Nevertheless, I'm very unimpressed by big cores: Mongoose M5, to a lesser extent the Cortex-X1, and to a much Much much lesser extent the Firestorm. I do not think the X1 is great. Remember, the "middle cores" still haven't hit their limits, so it makes little sense to go even thirstier/hotter. Even if the power and thermal issues weren't so dire with these big-cores, the performance difference between the middle cores vs big cores is negligible, also there is no applications that are optimised/demand the big cores. Apple's big-core implementation is much more optimised, they're smarter about thermals, and the performance delta between it and the middle-cores is substantial, hence why their implementation works and why it favours compared to the X1/M5.
I can see a future for big-cores.
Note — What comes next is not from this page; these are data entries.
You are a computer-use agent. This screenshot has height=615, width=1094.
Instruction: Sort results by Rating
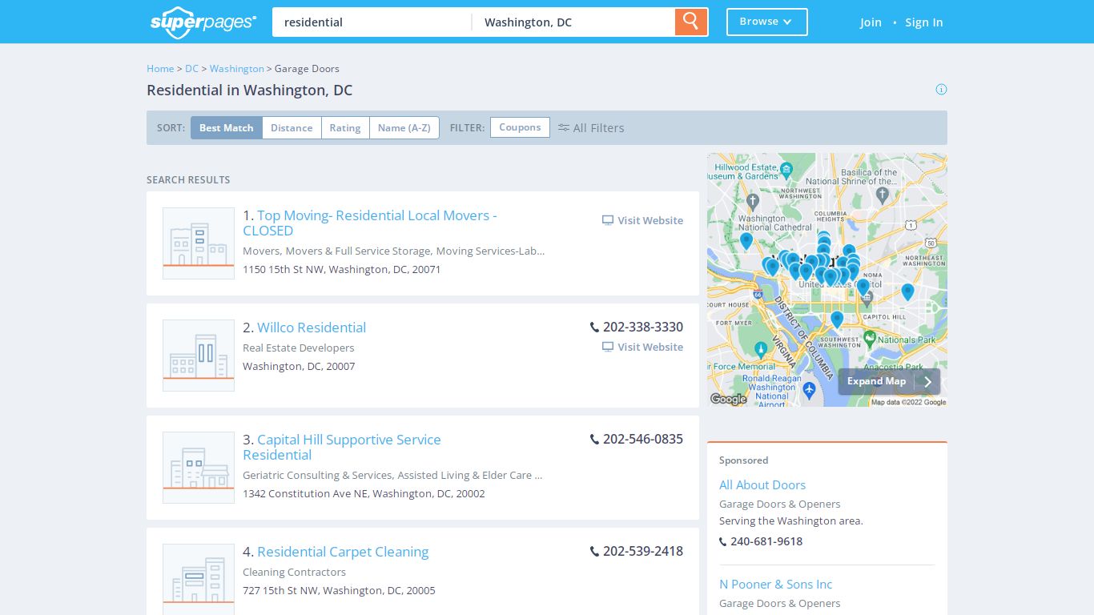pos(345,128)
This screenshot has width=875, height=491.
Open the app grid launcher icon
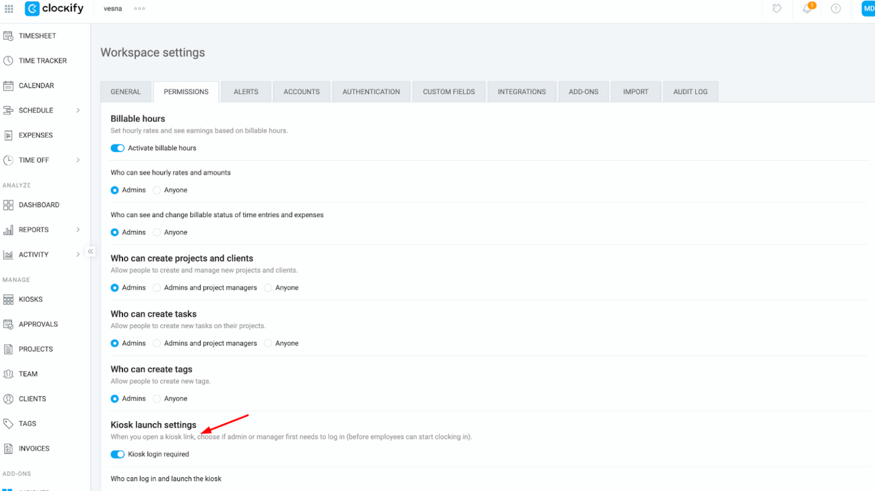pos(9,9)
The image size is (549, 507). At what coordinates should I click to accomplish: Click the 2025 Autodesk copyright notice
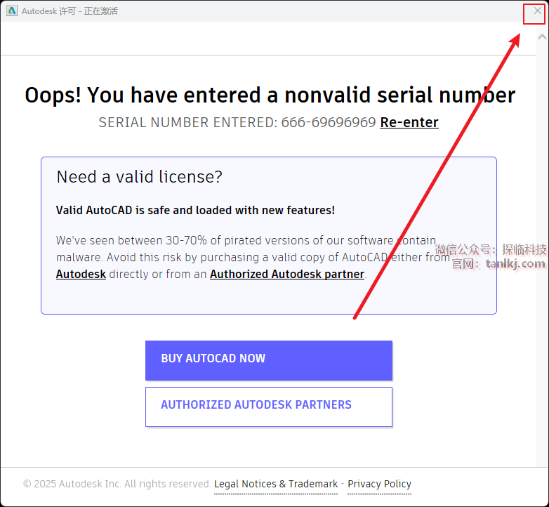point(117,484)

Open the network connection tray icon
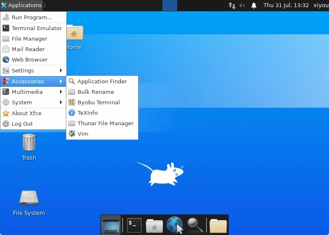(x=232, y=5)
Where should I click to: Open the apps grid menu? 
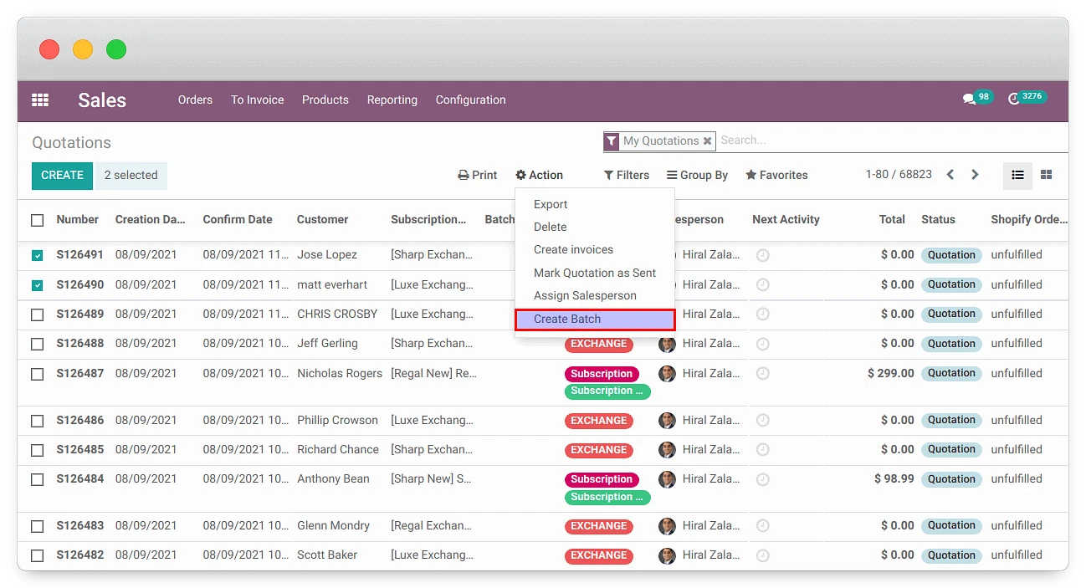pyautogui.click(x=39, y=100)
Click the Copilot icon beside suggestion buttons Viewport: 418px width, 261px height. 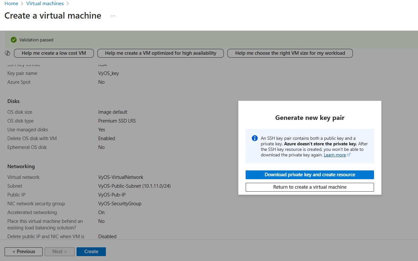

Yet, I think it might involve killing the little-cores (A53/A55), and replacing it with a general purpose cores that will be almost as efficient yet be able to perform much better to act as middle-cores. Otherwise latency is always going to be an issue when shifting work from one core to another then another. I suspect the Cortex-X2 will right many wrongs of the X1, combined with a node jump, it should hopefully be a solid platform. Maybe similar to the 20nm-Cortex A57 versus the 16nm-Cortex A72 evolution we saw back in 2016. The vendors have little freedom when it comes to implementing the X1 cores, and I suspect things will ease up for X2, which could mean operating at reasonable levels.
So even with the current (and future) drawbacks of big-cores, I think they could be a good addition for several reasons: application-specific optimisations, external dock. We might get a DeX implementation that's native to Android/AOSP, and combined that with an external dock that provides higher power delivery AND adequate active-cooling. I can see that as a boon for content creators and entertainment consumers alike. My eye is on emulation performance, perhaps this brute-force can help stabilise the weak Switch and PS2 emulation currently on Android (WiiU next?).
iphonebestgamephone - Monday, February 15, 2021 - link
The improvement with the 888 in damonps2 and eggns are quite good. Check some vids on youtube.